• [THE TASK]:
Reproduce the records below in their entirety, exactly as shown.

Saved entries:
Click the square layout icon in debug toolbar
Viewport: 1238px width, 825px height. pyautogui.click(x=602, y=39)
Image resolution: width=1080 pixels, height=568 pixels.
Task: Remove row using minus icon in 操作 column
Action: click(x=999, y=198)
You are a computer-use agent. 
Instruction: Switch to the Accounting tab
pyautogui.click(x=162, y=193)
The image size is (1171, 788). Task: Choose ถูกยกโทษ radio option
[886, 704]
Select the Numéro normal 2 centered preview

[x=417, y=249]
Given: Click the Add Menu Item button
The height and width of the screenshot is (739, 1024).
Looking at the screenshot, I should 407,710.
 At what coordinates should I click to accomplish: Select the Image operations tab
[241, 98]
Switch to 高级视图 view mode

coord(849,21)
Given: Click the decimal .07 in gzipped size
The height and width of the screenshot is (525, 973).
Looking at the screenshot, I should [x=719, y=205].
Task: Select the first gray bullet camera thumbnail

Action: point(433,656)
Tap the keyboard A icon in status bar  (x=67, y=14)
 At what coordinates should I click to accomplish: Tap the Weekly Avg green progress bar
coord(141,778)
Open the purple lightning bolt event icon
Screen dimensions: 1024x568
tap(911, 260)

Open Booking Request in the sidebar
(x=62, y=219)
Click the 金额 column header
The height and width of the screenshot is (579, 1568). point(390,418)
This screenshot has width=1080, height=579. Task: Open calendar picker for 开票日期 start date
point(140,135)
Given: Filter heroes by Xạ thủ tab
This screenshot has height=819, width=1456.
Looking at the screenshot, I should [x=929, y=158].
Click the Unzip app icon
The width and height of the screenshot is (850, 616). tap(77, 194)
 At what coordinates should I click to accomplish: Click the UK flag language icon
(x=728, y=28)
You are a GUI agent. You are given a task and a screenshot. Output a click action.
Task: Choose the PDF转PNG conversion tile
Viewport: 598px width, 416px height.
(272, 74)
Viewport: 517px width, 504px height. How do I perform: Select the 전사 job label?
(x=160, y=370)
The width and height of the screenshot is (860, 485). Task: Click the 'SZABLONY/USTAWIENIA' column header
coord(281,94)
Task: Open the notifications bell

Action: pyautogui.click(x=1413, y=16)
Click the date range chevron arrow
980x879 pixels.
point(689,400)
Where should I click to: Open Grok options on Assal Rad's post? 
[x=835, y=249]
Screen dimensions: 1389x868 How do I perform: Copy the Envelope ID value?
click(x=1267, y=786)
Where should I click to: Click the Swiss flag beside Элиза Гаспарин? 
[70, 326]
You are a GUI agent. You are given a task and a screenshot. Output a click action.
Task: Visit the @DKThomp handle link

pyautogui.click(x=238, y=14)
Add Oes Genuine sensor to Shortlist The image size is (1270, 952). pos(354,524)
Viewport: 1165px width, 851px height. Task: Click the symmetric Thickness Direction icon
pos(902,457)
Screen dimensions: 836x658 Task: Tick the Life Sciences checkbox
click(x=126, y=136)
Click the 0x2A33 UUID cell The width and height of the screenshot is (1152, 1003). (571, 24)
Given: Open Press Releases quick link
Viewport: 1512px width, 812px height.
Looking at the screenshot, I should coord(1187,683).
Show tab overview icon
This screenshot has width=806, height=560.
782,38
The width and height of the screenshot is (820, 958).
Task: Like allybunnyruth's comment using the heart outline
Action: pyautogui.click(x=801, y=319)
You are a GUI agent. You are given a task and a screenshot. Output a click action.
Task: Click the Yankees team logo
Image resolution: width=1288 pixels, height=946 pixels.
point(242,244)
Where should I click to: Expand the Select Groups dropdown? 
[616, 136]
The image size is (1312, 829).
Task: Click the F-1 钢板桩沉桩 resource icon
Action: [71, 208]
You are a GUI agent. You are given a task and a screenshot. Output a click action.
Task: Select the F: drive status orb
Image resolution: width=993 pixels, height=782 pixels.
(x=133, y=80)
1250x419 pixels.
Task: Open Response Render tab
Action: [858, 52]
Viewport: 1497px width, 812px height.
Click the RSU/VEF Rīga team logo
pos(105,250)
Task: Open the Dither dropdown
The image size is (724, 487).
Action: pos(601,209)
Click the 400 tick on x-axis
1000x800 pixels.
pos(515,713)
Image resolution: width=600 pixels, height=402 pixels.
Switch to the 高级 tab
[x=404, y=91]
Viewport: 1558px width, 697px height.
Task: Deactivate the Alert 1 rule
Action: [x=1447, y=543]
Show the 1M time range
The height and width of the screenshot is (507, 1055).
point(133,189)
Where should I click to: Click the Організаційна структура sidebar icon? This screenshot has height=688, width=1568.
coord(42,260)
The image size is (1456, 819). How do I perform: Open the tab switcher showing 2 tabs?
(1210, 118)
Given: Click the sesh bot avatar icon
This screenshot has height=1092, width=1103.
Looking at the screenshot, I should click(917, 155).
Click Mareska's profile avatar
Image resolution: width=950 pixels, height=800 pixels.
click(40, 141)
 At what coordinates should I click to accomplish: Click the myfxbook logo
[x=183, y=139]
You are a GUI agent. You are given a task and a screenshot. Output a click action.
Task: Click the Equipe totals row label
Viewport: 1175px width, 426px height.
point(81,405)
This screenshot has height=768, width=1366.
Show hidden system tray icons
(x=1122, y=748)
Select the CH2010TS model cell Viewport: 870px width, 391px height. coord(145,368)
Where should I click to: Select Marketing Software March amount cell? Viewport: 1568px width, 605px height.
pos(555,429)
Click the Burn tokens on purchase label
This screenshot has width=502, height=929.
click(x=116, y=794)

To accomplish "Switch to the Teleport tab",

• [TASK SOLUTION]:
Click the square layout icon in debug toolbar
Viewport: 1238px width, 825px height. pyautogui.click(x=602, y=39)
Image resolution: width=1080 pixels, height=568 pixels.
Task: Remove row using minus icon in 操作 column
Action: click(x=999, y=198)
You are a computer-use agent. 
Instruction: Switch to the Accounting tab
pyautogui.click(x=162, y=193)
The image size is (1171, 788). Task: Choose ถูกยกโทษ radio option
[886, 704]
Select the Numéro normal 2 centered preview

[x=417, y=249]
Given: Click the Add Menu Item button
The height and width of the screenshot is (739, 1024).
Looking at the screenshot, I should 407,710.
 At what coordinates should I click to accomplish: Select the Image operations tab
[241, 98]
Switch to 高级视图 view mode

coord(849,21)
Given: Click the decimal .07 in gzipped size
The height and width of the screenshot is (525, 973).
Looking at the screenshot, I should [x=719, y=205].
Task: Select the first gray bullet camera thumbnail

Action: point(433,656)
Tap the keyboard A icon in status bar  (x=67, y=14)
 At what coordinates should I click to accomplish: Tap the Weekly Avg green progress bar
coord(141,778)
Open the purple lightning bolt event icon
Screen dimensions: 1024x568
tap(911, 260)

Open Booking Request in the sidebar
(x=62, y=219)
Click the 金额 column header
The height and width of the screenshot is (579, 1568). point(390,418)
This screenshot has width=1080, height=579. Task: Open calendar picker for 开票日期 start date
point(140,135)
Given: Filter heroes by Xạ thủ tab
This screenshot has height=819, width=1456.
Looking at the screenshot, I should [x=929, y=158].
Click the Unzip app icon
The width and height of the screenshot is (850, 616). tap(77, 194)
 At what coordinates should I click to accomplish: Click the UK flag language icon
(x=728, y=28)
You are a GUI agent. You are given a task and a screenshot. Output a click action.
Task: Choose the PDF转PNG conversion tile
Viewport: 598px width, 416px height.
(272, 74)
Viewport: 517px width, 504px height. How do I perform: Select the 전사 job label?
(x=160, y=370)
The width and height of the screenshot is (860, 485). Task: Click the 'SZABLONY/USTAWIENIA' column header
coord(281,94)
Task: Open the notifications bell

Action: pyautogui.click(x=1413, y=16)
Click the date range chevron arrow
980x879 pixels.
point(689,400)
Where should I click to: Open Grok options on Assal Rad's post? 
[x=835, y=249]
Screen dimensions: 1389x868 How do I perform: Copy the Envelope ID value?
click(x=1267, y=786)
Where should I click to: Click the Swiss flag beside Элиза Гаспарин? 
[70, 326]
You are a GUI agent. You are given a task and a screenshot. Output a click action.
Task: Visit the @DKThomp handle link

pyautogui.click(x=238, y=14)
Add Oes Genuine sensor to Shortlist The image size is (1270, 952). pos(354,524)
Viewport: 1165px width, 851px height. Task: Click the symmetric Thickness Direction icon
pos(902,457)
Screen dimensions: 836x658 Task: Tick the Life Sciences checkbox
click(x=126, y=136)
Click the 0x2A33 UUID cell The width and height of the screenshot is (1152, 1003). (571, 24)
Given: Open Press Releases quick link
Viewport: 1512px width, 812px height.
Looking at the screenshot, I should coord(1187,683).
Show tab overview icon
This screenshot has width=806, height=560.
782,38
The width and height of the screenshot is (820, 958).
Task: Like allybunnyruth's comment using the heart outline
Action: pyautogui.click(x=801, y=319)
You are a GUI agent. You are given a task and a screenshot. Output a click action.
Task: Click the Yankees team logo
Image resolution: width=1288 pixels, height=946 pixels.
point(242,244)
Where should I click to: Expand the Select Groups dropdown? 
[616, 136]
The image size is (1312, 829).
Task: Click the F-1 钢板桩沉桩 resource icon
Action: [71, 208]
You are a GUI agent. You are given a task and a screenshot. Output a click action.
Task: Select the F: drive status orb
Image resolution: width=993 pixels, height=782 pixels.
(x=133, y=80)
1250x419 pixels.
Task: Open Response Render tab
Action: [858, 52]
Viewport: 1497px width, 812px height.
Click the RSU/VEF Rīga team logo
pos(105,250)
Task: Open the Dither dropdown
The image size is (724, 487).
Action: pos(601,209)
Click the 400 tick on x-axis
1000x800 pixels.
pos(515,713)
Image resolution: width=600 pixels, height=402 pixels.
Switch to the 高级 tab
[x=404, y=91]
Viewport: 1558px width, 697px height.
Task: Deactivate the Alert 1 rule
Action: [x=1447, y=543]
Show the 1M time range
The height and width of the screenshot is (507, 1055).
point(133,189)
Where should I click to: Click the Організаційна структура sidebar icon? This screenshot has height=688, width=1568.
coord(42,260)
The image size is (1456, 819). How do I perform: Open the tab switcher showing 2 tabs?
(1210, 118)
Given: Click the sesh bot avatar icon
This screenshot has height=1092, width=1103.
Looking at the screenshot, I should click(917, 155).
Click Mareska's profile avatar
Image resolution: width=950 pixels, height=800 pixels.
click(40, 141)
 At what coordinates should I click to accomplish: Click the myfxbook logo
[x=183, y=139]
You are a GUI agent. You are given a task and a screenshot. Output a click action.
Task: Click the Equipe totals row label
Viewport: 1175px width, 426px height.
point(81,405)
This screenshot has height=768, width=1366.
Show hidden system tray icons
(x=1122, y=748)
Select the CH2010TS model cell Viewport: 870px width, 391px height. coord(145,368)
Where should I click to: Select Marketing Software March amount cell? Viewport: 1568px width, 605px height.
pos(555,429)
Click the Burn tokens on purchase label
This screenshot has width=502, height=929.
click(x=116, y=794)

To accomplish "Switch to the Teleport tab",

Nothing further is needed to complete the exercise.